Heme-containing transcription factor

CooA is a heme-containing transcription factor that responds to the presence of carbon monoxide. This protein forms homodimers and is a homolog of cAMP receptor protein.

== Homologs ==

The most well-studied CooA homolog comes from Rhodospirillum rubrum (RrCooA), but the homolog from Carboxydothermus hydrogenoformans (ChCooA) has also been characterized.

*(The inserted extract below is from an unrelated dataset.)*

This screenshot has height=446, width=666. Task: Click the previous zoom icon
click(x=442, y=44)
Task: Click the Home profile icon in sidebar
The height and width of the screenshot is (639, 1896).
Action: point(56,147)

The main structural difference between these homologs lies in ferric heme coordination. In RrCooA, the ferric heme iron is ligated by a cysteine and the amine of the N-terminal proline; in the ferrous state, a ligand switch occurs in which a histidine replaces the thiolate. In contrast, ChCooA features histidine and the N-terminal amine as ligands in both ferric and ferrous states.

== Structure ==

CooA is a homodimeric, heme-containing transcription factor of the CAP/CRP family, with each monomer comprising an N-terminal heme-binding regulatory domain and a C-terminal helix-turn-helix motif that acts as a DNA-binding domain. The N-terminal domain coordinates a b-type heme whose axial ligands differ between species (for example, His-Pro versus His-His), and carbon monoxide (CO) binding to this heme triggers conformational changes that activate DNA binding. The two subunits associate through a coiled-coil-like interface, positioning the paired helix–turn–helix motifs to recognize target palindromic sequences in promoter DNA and thereby regulate genes involved in CO oxidation.

Several structures of CooA have been solved, including:

- RrCooA in the ferrous state (1FT9),
- ChCooA in the ferrous, imidazole-bound state (2FMY),
- ChCooA in the ferrous, CO-bound state (2HKX).

==Function==

CooA responds to the presence of carbon monoxide and regulates the expression of carbon monoxide dehydrogenase, the enzyme that catalyzes the oxidation of CO to CO_{2}.

For both RrCooA and ChCooA, CO displaces the amine ligand at the heme and activates the protein, enabling DNA binding at the target promoter sequence.